- **TASK DETAILS**
Print exactly the lines from the one that contains "Given: Click the Share button" through the last line of the material, both included, and leave out all pictures.

- **AVAILABLE DATA**
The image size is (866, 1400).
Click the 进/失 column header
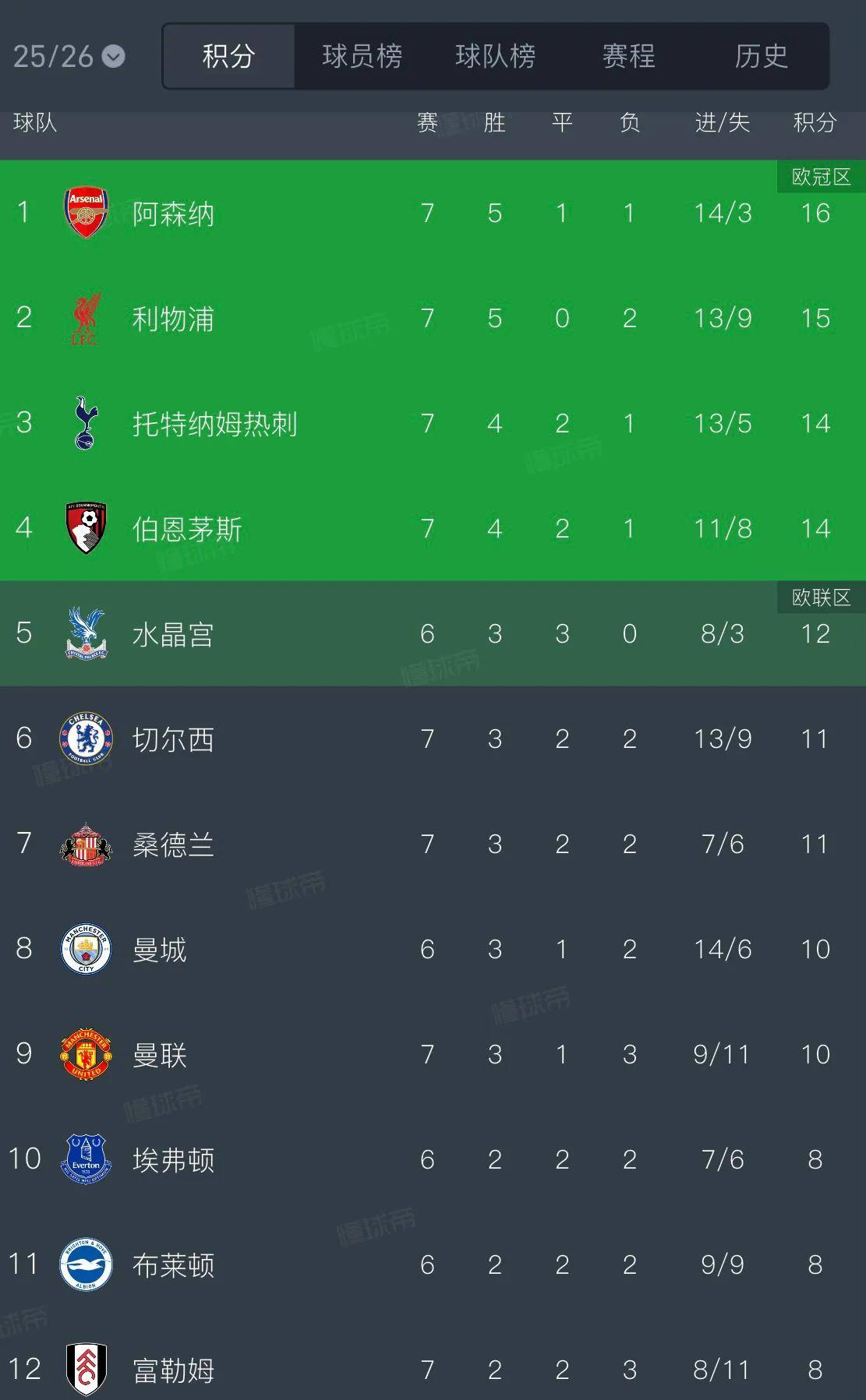tap(722, 122)
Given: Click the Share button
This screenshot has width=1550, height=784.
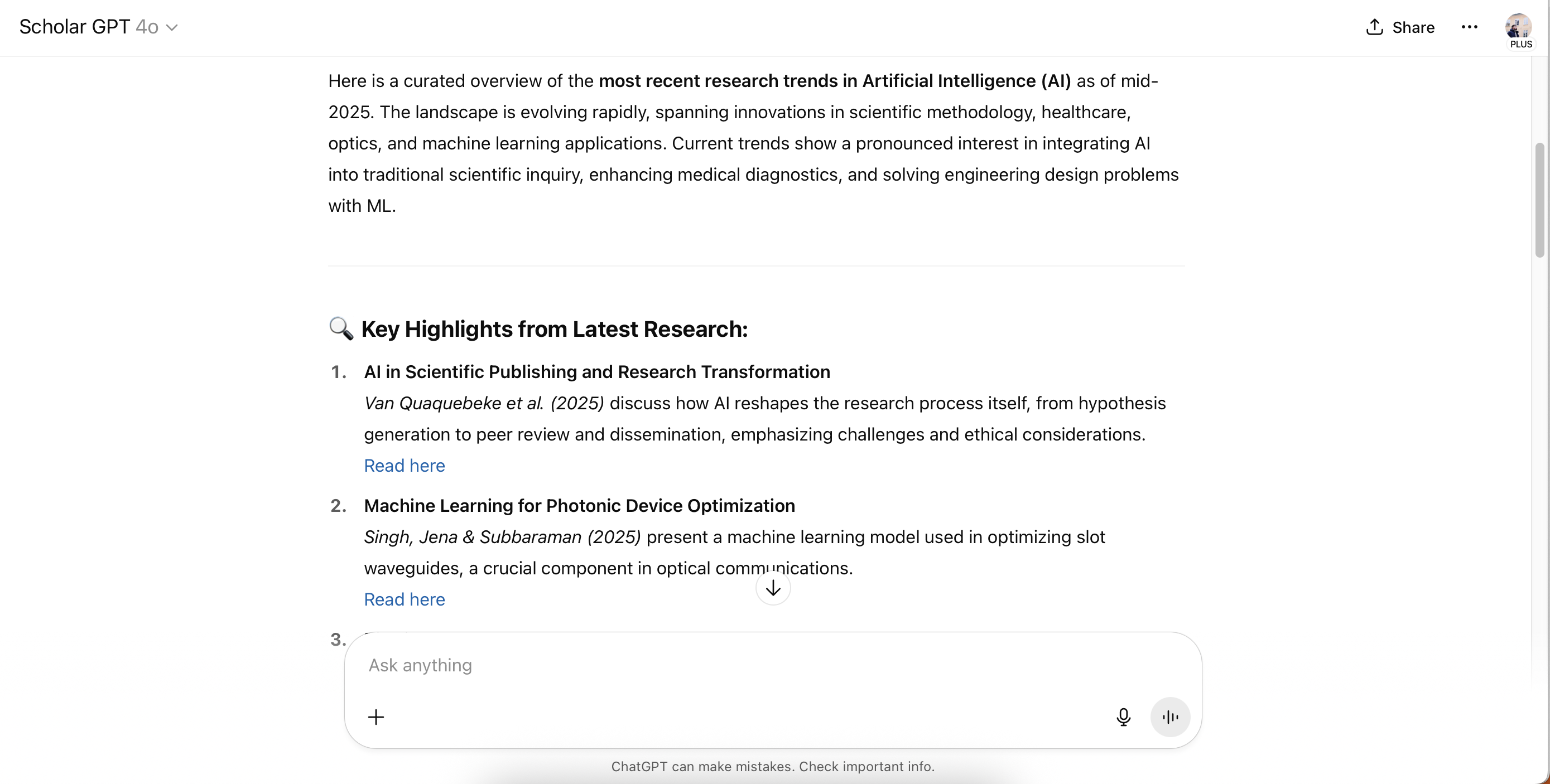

- **SOLUTION**
Given: Click the Share button
This screenshot has width=1550, height=784.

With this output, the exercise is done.